*Listed records*:
# # # # # # #

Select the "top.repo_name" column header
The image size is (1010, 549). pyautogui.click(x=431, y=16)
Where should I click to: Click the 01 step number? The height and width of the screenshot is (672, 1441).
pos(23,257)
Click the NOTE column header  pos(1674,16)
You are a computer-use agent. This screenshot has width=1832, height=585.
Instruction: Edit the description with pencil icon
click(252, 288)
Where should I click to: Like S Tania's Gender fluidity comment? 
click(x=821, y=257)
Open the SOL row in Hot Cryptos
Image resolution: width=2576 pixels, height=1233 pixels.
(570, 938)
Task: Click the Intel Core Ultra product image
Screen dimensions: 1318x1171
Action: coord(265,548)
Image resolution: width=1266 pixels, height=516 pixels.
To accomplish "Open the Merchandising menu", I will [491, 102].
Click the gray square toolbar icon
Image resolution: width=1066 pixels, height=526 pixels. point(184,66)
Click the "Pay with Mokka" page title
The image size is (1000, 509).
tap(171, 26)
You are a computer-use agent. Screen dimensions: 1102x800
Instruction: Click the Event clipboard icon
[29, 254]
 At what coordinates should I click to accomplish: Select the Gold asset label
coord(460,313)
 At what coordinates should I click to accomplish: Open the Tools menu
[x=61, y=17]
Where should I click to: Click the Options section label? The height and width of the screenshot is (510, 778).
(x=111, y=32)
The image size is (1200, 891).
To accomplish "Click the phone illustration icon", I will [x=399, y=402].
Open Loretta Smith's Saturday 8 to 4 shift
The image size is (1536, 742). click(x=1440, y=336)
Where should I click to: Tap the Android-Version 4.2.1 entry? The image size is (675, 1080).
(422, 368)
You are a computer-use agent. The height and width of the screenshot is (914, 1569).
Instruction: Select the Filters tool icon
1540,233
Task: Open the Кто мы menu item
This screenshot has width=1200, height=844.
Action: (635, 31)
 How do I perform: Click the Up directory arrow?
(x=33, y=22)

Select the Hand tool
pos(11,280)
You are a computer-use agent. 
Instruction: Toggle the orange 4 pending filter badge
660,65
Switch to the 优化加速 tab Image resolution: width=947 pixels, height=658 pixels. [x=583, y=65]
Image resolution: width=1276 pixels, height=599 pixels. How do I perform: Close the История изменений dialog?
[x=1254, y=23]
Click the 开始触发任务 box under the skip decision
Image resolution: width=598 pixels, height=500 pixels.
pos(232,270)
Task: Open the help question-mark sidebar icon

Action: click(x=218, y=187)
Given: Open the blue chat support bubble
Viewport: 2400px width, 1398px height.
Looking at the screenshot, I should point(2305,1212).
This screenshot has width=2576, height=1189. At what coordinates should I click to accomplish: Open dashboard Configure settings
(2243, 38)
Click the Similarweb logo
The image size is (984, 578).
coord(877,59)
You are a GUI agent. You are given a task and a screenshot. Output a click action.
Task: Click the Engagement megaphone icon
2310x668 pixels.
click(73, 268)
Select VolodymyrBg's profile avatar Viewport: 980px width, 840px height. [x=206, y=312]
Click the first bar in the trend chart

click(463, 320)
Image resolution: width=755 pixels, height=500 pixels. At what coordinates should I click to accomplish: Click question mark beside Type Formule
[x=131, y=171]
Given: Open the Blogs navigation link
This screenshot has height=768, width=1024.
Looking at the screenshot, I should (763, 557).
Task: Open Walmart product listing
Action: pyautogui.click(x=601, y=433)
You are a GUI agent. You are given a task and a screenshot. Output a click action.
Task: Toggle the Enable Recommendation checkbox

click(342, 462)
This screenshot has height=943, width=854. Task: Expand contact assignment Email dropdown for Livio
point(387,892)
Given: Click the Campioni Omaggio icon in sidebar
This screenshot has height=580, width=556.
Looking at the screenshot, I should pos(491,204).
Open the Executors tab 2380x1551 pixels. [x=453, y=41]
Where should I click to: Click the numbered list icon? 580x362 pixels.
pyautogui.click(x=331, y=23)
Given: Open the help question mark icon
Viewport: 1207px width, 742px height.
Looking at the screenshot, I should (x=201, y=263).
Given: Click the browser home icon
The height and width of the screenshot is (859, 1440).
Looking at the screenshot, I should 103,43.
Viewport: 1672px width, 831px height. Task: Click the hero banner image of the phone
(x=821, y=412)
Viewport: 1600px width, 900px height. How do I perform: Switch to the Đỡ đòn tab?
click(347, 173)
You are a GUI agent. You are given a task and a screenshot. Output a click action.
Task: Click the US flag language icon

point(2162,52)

# # # # # # #

*Problem statement*:
Retype every item above word for word, including the answers.

*Result for this task*:
Select the "top.repo_name" column header
The image size is (1010, 549). pyautogui.click(x=431, y=16)
Where should I click to: Click the 01 step number? The height and width of the screenshot is (672, 1441).
pos(23,257)
Click the NOTE column header  pos(1674,16)
You are a computer-use agent. This screenshot has width=1832, height=585.
Instruction: Edit the description with pencil icon
click(252, 288)
Where should I click to: Like S Tania's Gender fluidity comment? 
click(x=821, y=257)
Open the SOL row in Hot Cryptos
Image resolution: width=2576 pixels, height=1233 pixels.
(570, 938)
Task: Click the Intel Core Ultra product image
Screen dimensions: 1318x1171
Action: coord(265,548)
Image resolution: width=1266 pixels, height=516 pixels.
To accomplish "Open the Merchandising menu", I will [491, 102].
Click the gray square toolbar icon
Image resolution: width=1066 pixels, height=526 pixels. point(184,66)
Click the "Pay with Mokka" page title
The image size is (1000, 509).
tap(171, 26)
You are a computer-use agent. Screen dimensions: 1102x800
Instruction: Click the Event clipboard icon
[29, 254]
 At what coordinates should I click to accomplish: Select the Gold asset label
coord(460,313)
 At what coordinates should I click to accomplish: Open the Tools menu
[x=61, y=17]
Where should I click to: Click the Options section label? The height and width of the screenshot is (510, 778).
(x=111, y=32)
The image size is (1200, 891).
To accomplish "Click the phone illustration icon", I will [x=399, y=402].
Open Loretta Smith's Saturday 8 to 4 shift
The image size is (1536, 742). click(x=1440, y=336)
Where should I click to: Tap the Android-Version 4.2.1 entry? The image size is (675, 1080).
(422, 368)
You are a computer-use agent. The height and width of the screenshot is (914, 1569).
Instruction: Select the Filters tool icon
1540,233
Task: Open the Кто мы menu item
This screenshot has width=1200, height=844.
Action: (635, 31)
 How do I perform: Click the Up directory arrow?
(x=33, y=22)

Select the Hand tool
pos(11,280)
You are a computer-use agent. 
Instruction: Toggle the orange 4 pending filter badge
660,65
Switch to the 优化加速 tab Image resolution: width=947 pixels, height=658 pixels. [x=583, y=65]
Image resolution: width=1276 pixels, height=599 pixels. How do I perform: Close the История изменений dialog?
[x=1254, y=23]
Click the 开始触发任务 box under the skip decision
Image resolution: width=598 pixels, height=500 pixels.
pos(232,270)
Task: Open the help question-mark sidebar icon

Action: click(x=218, y=187)
Given: Open the blue chat support bubble
Viewport: 2400px width, 1398px height.
Looking at the screenshot, I should point(2305,1212).
This screenshot has width=2576, height=1189. At what coordinates should I click to accomplish: Open dashboard Configure settings
(2243, 38)
Click the Similarweb logo
The image size is (984, 578).
coord(877,59)
You are a GUI agent. You are given a task and a screenshot. Output a click action.
Task: Click the Engagement megaphone icon
2310x668 pixels.
click(73, 268)
Select VolodymyrBg's profile avatar Viewport: 980px width, 840px height. [x=206, y=312]
Click the first bar in the trend chart

click(463, 320)
Image resolution: width=755 pixels, height=500 pixels. At what coordinates should I click to accomplish: Click question mark beside Type Formule
[x=131, y=171]
Given: Open the Blogs navigation link
This screenshot has height=768, width=1024.
Looking at the screenshot, I should (763, 557).
Task: Open Walmart product listing
Action: pyautogui.click(x=601, y=433)
You are a GUI agent. You are given a task and a screenshot. Output a click action.
Task: Toggle the Enable Recommendation checkbox

click(342, 462)
This screenshot has height=943, width=854. Task: Expand contact assignment Email dropdown for Livio
point(387,892)
Given: Click the Campioni Omaggio icon in sidebar
This screenshot has height=580, width=556.
Looking at the screenshot, I should pos(491,204).
Open the Executors tab 2380x1551 pixels. [x=453, y=41]
Where should I click to: Click the numbered list icon? 580x362 pixels.
pyautogui.click(x=331, y=23)
Given: Open the help question mark icon
Viewport: 1207px width, 742px height.
Looking at the screenshot, I should (x=201, y=263).
Given: Click the browser home icon
The height and width of the screenshot is (859, 1440).
Looking at the screenshot, I should 103,43.
Viewport: 1672px width, 831px height. Task: Click the hero banner image of the phone
(x=821, y=412)
Viewport: 1600px width, 900px height. How do I perform: Switch to the Đỡ đòn tab?
click(347, 173)
You are a GUI agent. You are given a task and a screenshot. Output a click action.
Task: Click the US flag language icon

point(2162,52)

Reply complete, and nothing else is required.